> **Required action**: From the first record through the last, copy each one exactly.
------------------------------------------------------------
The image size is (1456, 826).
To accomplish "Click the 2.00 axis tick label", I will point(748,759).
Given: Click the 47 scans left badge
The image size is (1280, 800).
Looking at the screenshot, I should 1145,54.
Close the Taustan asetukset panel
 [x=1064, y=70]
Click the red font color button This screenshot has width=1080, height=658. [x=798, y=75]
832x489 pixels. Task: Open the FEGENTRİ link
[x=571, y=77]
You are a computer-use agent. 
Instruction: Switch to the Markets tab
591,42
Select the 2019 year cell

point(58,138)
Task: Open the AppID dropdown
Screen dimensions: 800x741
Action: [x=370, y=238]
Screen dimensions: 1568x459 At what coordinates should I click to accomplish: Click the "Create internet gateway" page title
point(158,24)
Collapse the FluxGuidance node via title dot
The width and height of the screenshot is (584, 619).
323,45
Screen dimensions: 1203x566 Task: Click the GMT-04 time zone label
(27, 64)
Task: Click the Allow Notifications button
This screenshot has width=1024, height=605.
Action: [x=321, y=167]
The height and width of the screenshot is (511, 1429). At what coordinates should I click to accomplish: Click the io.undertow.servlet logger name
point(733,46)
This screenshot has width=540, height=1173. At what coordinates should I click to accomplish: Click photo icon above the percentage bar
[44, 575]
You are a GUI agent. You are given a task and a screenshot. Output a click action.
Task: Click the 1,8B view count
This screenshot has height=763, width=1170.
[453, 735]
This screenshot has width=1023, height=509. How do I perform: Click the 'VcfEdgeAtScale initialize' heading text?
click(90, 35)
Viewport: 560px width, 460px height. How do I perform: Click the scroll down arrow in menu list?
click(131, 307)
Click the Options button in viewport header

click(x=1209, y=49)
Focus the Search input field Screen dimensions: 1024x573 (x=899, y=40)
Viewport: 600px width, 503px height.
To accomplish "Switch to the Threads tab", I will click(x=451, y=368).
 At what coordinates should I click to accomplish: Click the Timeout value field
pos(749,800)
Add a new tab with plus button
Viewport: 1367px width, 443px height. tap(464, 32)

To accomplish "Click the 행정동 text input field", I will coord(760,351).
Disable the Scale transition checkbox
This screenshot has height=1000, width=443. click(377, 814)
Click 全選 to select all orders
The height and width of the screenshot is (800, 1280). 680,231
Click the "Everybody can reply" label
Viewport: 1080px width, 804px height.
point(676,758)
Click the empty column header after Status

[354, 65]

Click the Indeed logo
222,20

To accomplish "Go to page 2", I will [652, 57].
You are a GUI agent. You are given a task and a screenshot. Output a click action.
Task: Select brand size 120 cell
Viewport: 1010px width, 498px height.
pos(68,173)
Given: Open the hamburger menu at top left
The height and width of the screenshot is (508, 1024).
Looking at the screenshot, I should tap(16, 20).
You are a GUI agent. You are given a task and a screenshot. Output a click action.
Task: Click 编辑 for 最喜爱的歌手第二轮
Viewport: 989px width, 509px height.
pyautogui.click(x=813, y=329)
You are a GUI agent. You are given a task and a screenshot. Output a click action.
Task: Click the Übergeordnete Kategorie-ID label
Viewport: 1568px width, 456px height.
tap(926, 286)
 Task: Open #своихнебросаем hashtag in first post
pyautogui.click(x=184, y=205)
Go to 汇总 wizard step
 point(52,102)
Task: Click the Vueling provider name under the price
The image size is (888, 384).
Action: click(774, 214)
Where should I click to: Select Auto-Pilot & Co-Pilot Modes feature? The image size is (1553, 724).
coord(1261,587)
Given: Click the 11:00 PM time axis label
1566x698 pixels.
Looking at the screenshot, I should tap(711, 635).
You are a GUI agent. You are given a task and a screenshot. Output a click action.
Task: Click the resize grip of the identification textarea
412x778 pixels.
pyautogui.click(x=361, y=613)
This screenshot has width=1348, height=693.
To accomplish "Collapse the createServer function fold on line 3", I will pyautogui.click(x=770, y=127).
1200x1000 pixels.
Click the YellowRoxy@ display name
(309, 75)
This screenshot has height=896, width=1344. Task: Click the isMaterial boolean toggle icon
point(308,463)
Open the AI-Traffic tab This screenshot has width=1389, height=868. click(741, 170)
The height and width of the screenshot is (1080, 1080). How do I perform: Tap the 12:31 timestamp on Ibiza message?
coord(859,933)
------------------------------------------------------------
> **Answer to the problem**:
The image size is (1456, 826).
To accomplish "Click the 2.00 axis tick label", I will point(748,759).
Given: Click the 47 scans left badge
The image size is (1280, 800).
Looking at the screenshot, I should 1145,54.
Close the Taustan asetukset panel
 [x=1064, y=70]
Click the red font color button This screenshot has width=1080, height=658. [x=798, y=75]
832x489 pixels. Task: Open the FEGENTRİ link
[x=571, y=77]
You are a computer-use agent. 
Instruction: Switch to the Markets tab
591,42
Select the 2019 year cell

point(58,138)
Task: Open the AppID dropdown
Screen dimensions: 800x741
Action: [x=370, y=238]
Screen dimensions: 1568x459 At what coordinates should I click to accomplish: Click the "Create internet gateway" page title
point(158,24)
Collapse the FluxGuidance node via title dot
The width and height of the screenshot is (584, 619).
323,45
Screen dimensions: 1203x566 Task: Click the GMT-04 time zone label
(27, 64)
Task: Click the Allow Notifications button
This screenshot has width=1024, height=605.
Action: [x=321, y=167]
The height and width of the screenshot is (511, 1429). At what coordinates should I click to accomplish: Click the io.undertow.servlet logger name
point(733,46)
This screenshot has width=540, height=1173. At what coordinates should I click to accomplish: Click photo icon above the percentage bar
[44, 575]
You are a GUI agent. You are given a task and a screenshot. Output a click action.
Task: Click the 1,8B view count
This screenshot has height=763, width=1170.
[453, 735]
This screenshot has width=1023, height=509. How do I perform: Click the 'VcfEdgeAtScale initialize' heading text?
click(90, 35)
Viewport: 560px width, 460px height. How do I perform: Click the scroll down arrow in menu list?
click(131, 307)
Click the Options button in viewport header

click(x=1209, y=49)
Focus the Search input field Screen dimensions: 1024x573 (x=899, y=40)
Viewport: 600px width, 503px height.
To accomplish "Switch to the Threads tab", I will click(x=451, y=368).
 At what coordinates should I click to accomplish: Click the Timeout value field
pos(749,800)
Add a new tab with plus button
Viewport: 1367px width, 443px height. tap(464, 32)

To accomplish "Click the 행정동 text input field", I will coord(760,351).
Disable the Scale transition checkbox
This screenshot has height=1000, width=443. click(377, 814)
Click 全選 to select all orders
The height and width of the screenshot is (800, 1280). 680,231
Click the "Everybody can reply" label
Viewport: 1080px width, 804px height.
point(676,758)
Click the empty column header after Status

[354, 65]

Click the Indeed logo
222,20

To accomplish "Go to page 2", I will [652, 57].
You are a GUI agent. You are given a task and a screenshot. Output a click action.
Task: Select brand size 120 cell
Viewport: 1010px width, 498px height.
pos(68,173)
Given: Open the hamburger menu at top left
The height and width of the screenshot is (508, 1024).
Looking at the screenshot, I should tap(16, 20).
You are a GUI agent. You are given a task and a screenshot. Output a click action.
Task: Click 编辑 for 最喜爱的歌手第二轮
Viewport: 989px width, 509px height.
pyautogui.click(x=813, y=329)
You are a GUI agent. You are given a task and a screenshot. Output a click action.
Task: Click the Übergeordnete Kategorie-ID label
Viewport: 1568px width, 456px height.
tap(926, 286)
 Task: Open #своихнебросаем hashtag in first post
pyautogui.click(x=184, y=205)
Go to 汇总 wizard step
 point(52,102)
Task: Click the Vueling provider name under the price
The image size is (888, 384).
Action: click(774, 214)
Where should I click to: Select Auto-Pilot & Co-Pilot Modes feature? The image size is (1553, 724).
coord(1261,587)
Given: Click the 11:00 PM time axis label
1566x698 pixels.
Looking at the screenshot, I should tap(711, 635).
You are a GUI agent. You are given a task and a screenshot. Output a click action.
Task: Click the resize grip of the identification textarea
412x778 pixels.
pyautogui.click(x=361, y=613)
This screenshot has width=1348, height=693.
To accomplish "Collapse the createServer function fold on line 3", I will pyautogui.click(x=770, y=127).
1200x1000 pixels.
Click the YellowRoxy@ display name
(309, 75)
This screenshot has height=896, width=1344. Task: Click the isMaterial boolean toggle icon
point(308,463)
Open the AI-Traffic tab This screenshot has width=1389, height=868. click(741, 170)
The height and width of the screenshot is (1080, 1080). How do I perform: Tap the 12:31 timestamp on Ibiza message?
coord(859,933)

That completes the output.